[MATERIALS PROVIDED]
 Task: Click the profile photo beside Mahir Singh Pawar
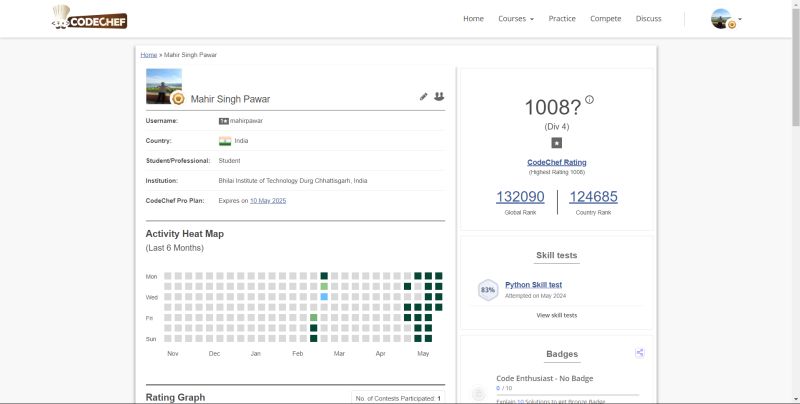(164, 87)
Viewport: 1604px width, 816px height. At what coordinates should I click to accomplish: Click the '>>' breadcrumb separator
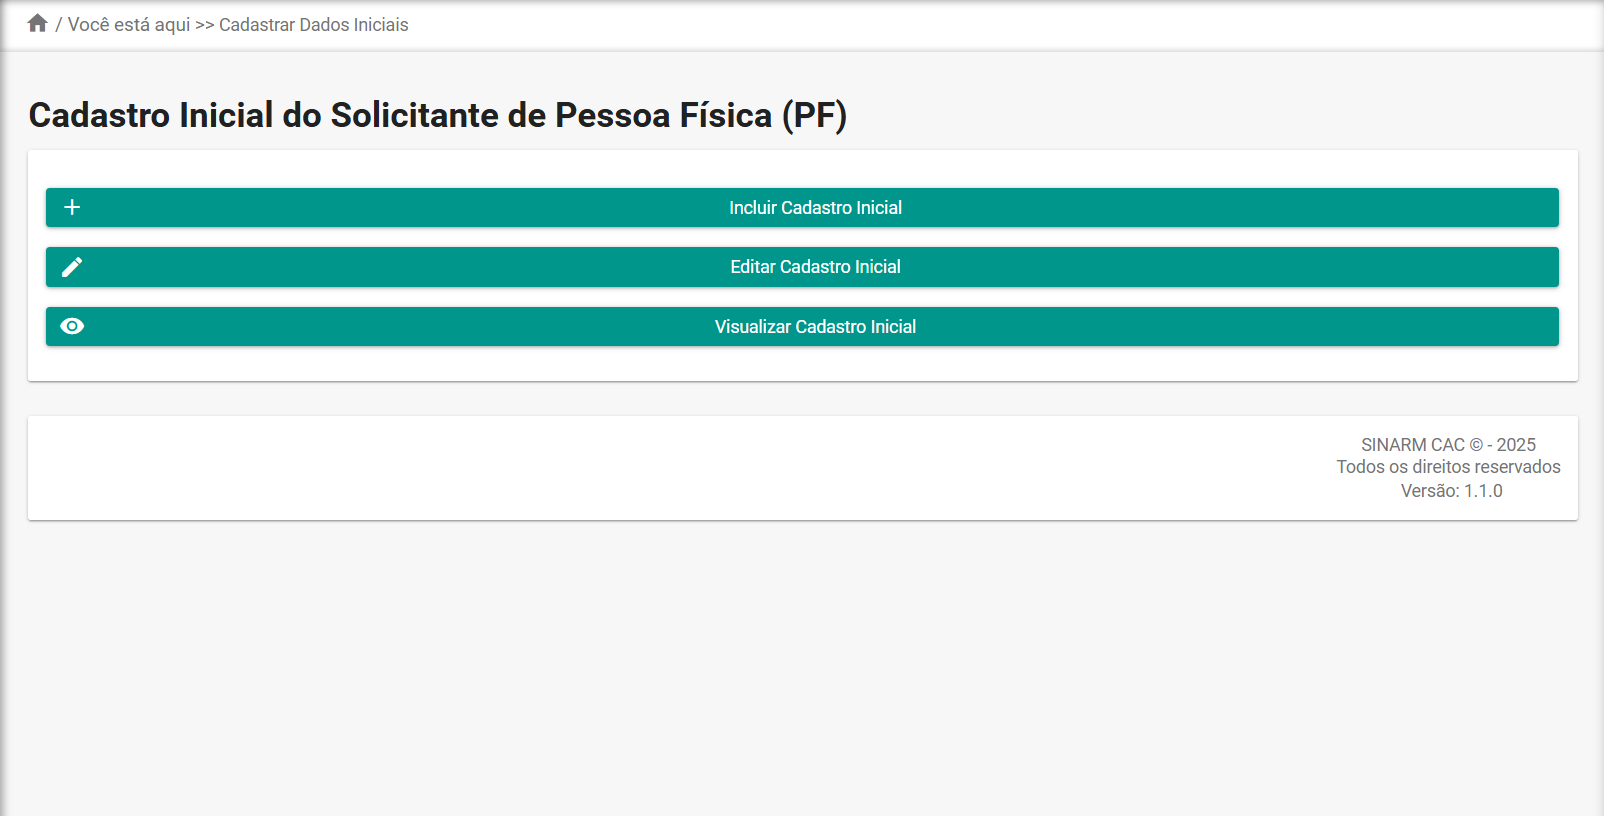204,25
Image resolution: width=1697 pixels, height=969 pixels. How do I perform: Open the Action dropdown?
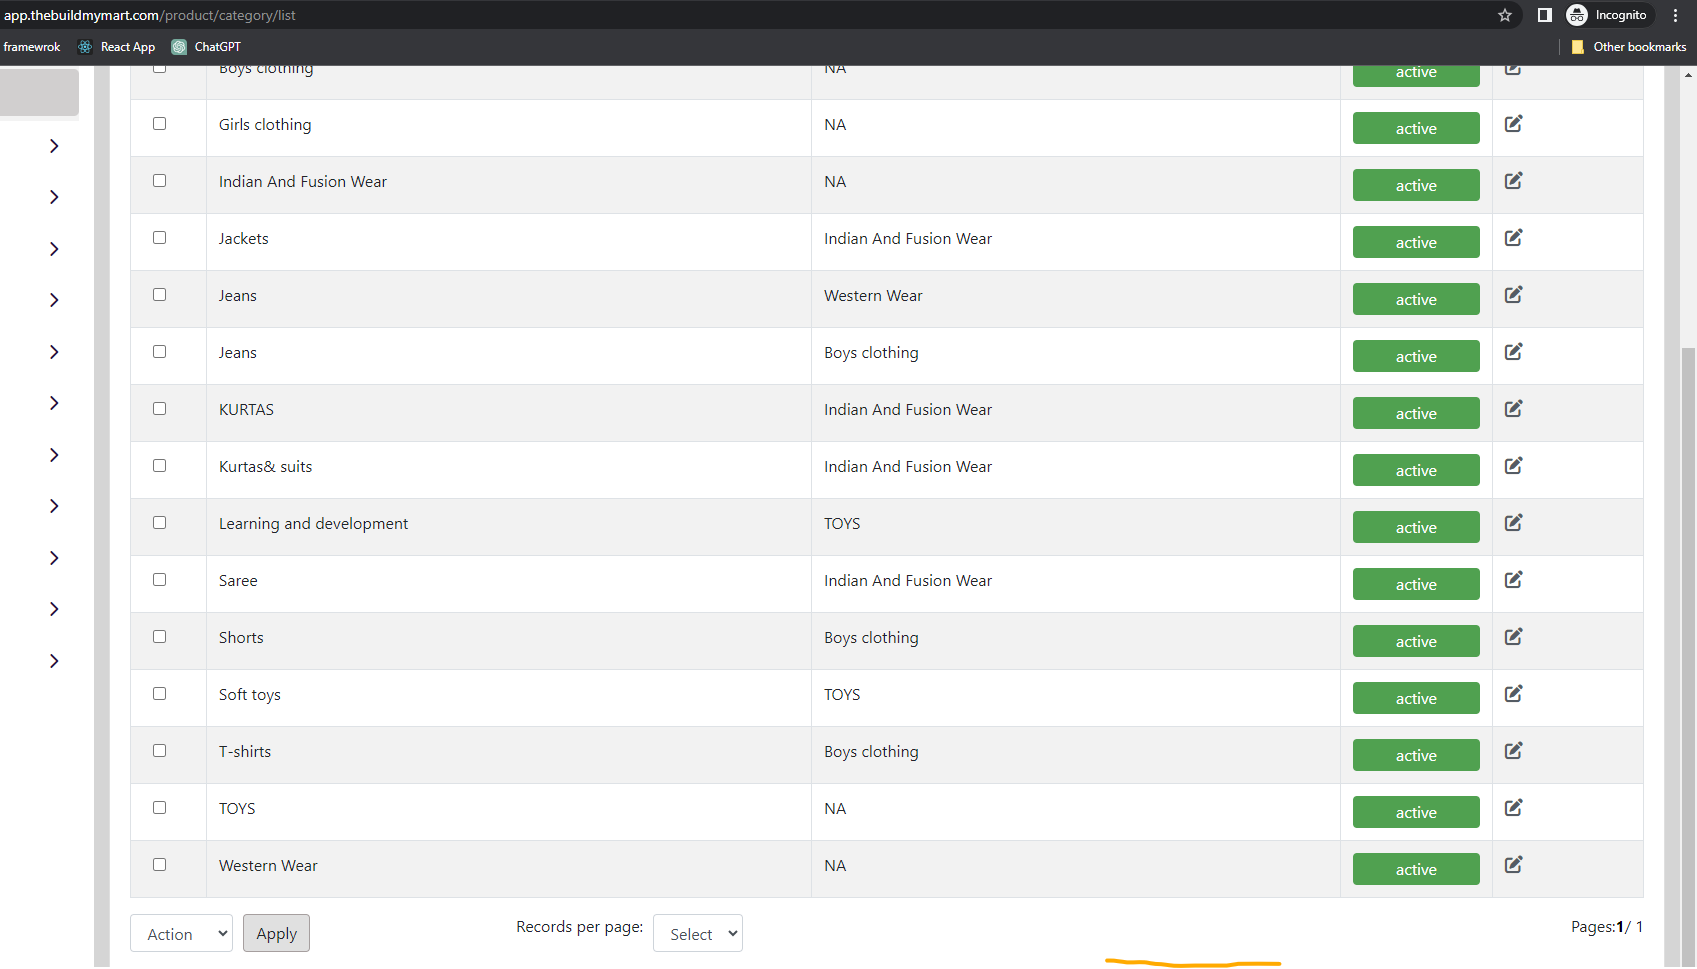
[/MATERIALS PROVIDED]
*EXERCISE AIM*.
Each line from the one that contains "Viewport: 1604px width, 816px" through the end of the records should be restated exactly; include both end lines and leave any pictures out.

*SOLUTION FOR THIS EXERCISE*.
Viewport: 1604px width, 816px height. At what coordinates should I click to accomplish: Click the '>>' breadcrumb separator
204,25
Image resolution: width=1697 pixels, height=969 pixels. How do I perform: Open the Action dropdown?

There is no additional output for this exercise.